Today, I think Elly would call her on it because it is far more popular in modern culture to spout off about a person's own views on sex and morality. And Elly likes to be sanctimonious.

Elly does like to be sanctimonious, but she also likes to suffer in silence. She thought-bubbled and chatting to Connie plenty about how much she did not like Liz living with Eric Chamberlain; but said nothing to Liz about it. I am not so sure Elly would say anything to Connie about sleeping around, but I could definitely see her thought-ballooning like mad.

9:51 AM  
Anonymous Anonymous said...

Good point. And she would grouse to Anne Nichols about how Connie could get married, if only she weren't such a whore. Only punny.

11:35 AM  
Blogger DreadedCandiru2 said...

howard,

Elly does like to be sanctimonious, but she also likes to suffer in silence. She thought-bubbled and chatting to Connie plenty about how much she did not like Liz living with Eric Chamberlain; but said nothing to Liz about it. I am not so sure Elly would say anything to Connie about sleeping around, but I could definitely see her thought-ballooning like mad.

There's a nasty little side effect to Elly's refusal to express her disapproval: the people who are distressing her have no idea how she feels so assume she's okay with something she isn't. This is why Liz thought Elly was cool with her shacking up with Eric and it would be why Connie would think she was okay with her sleeping around.

2:06 PM  
Blogger howard said...

qnjones,

And she would grouse to Anne Nichols about how Connie could get married, if only she weren't such a whore. Only punny.

* What the task asks: Copy the passage of the blog comments about Elly between "Today, I think" and "Anonymous Anonymous said...", inclusive, and change "sanctimonious" to "self-righteous".

* Screenshot grounding data:
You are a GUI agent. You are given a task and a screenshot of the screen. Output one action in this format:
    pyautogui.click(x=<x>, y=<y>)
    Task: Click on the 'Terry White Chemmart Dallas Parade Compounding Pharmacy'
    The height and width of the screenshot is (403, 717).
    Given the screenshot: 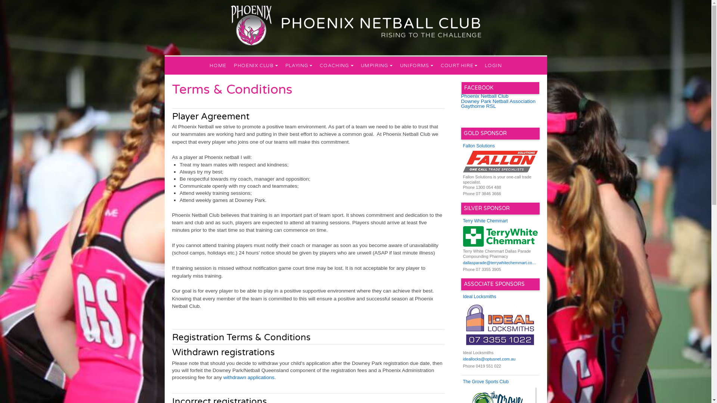 What is the action you would take?
    pyautogui.click(x=500, y=243)
    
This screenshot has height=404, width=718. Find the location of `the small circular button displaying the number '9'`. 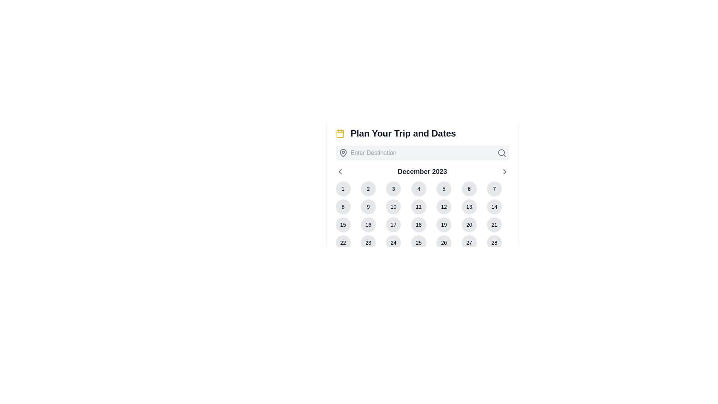

the small circular button displaying the number '9' is located at coordinates (368, 206).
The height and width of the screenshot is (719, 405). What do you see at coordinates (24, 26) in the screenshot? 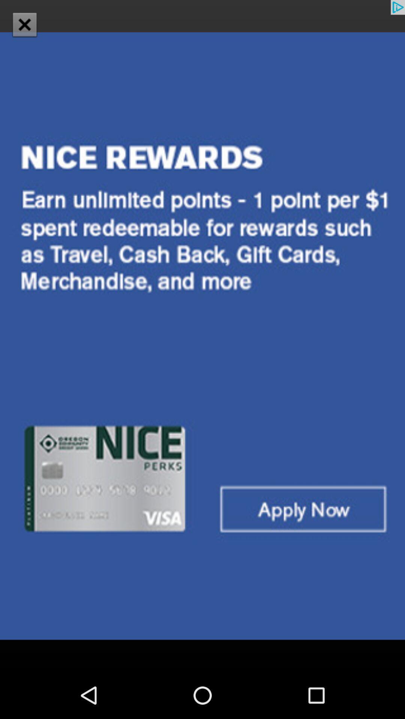
I see `the close icon` at bounding box center [24, 26].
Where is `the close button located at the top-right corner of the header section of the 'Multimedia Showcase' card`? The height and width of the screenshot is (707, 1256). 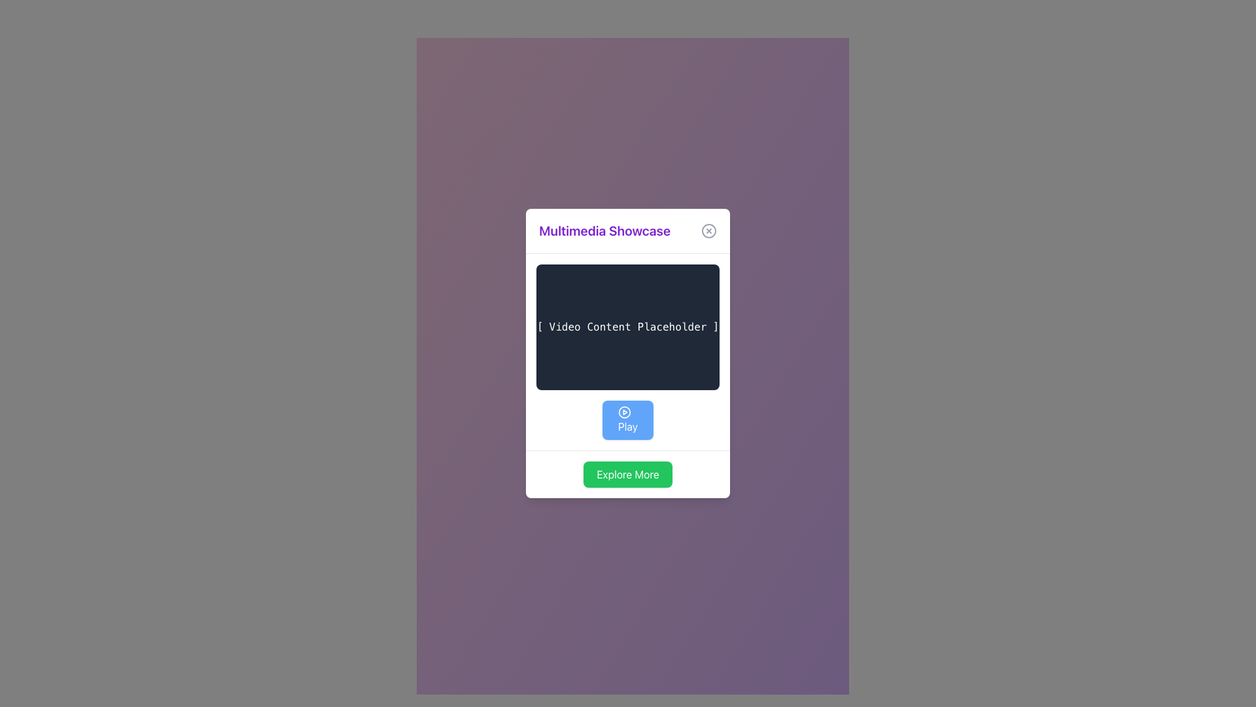
the close button located at the top-right corner of the header section of the 'Multimedia Showcase' card is located at coordinates (708, 230).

* Solution for this exercise:
Today, I think Elly would call her on it because it is far more popular in modern culture to spout off about a person's own views on sex and morality. And Elly likes to be self-righteous.

Elly does like to be self-righteous, but she also likes to suffer in silence. She thought-bubbled and chatting to Connie plenty about how much she did not like Liz living with Eric Chamberlain; but said nothing to Liz about it. I am not so sure Elly would say anything to Connie about sleeping around, but I could definitely see her thought-ballooning like mad.

9:51 AM  
Anonymous Anonymous said...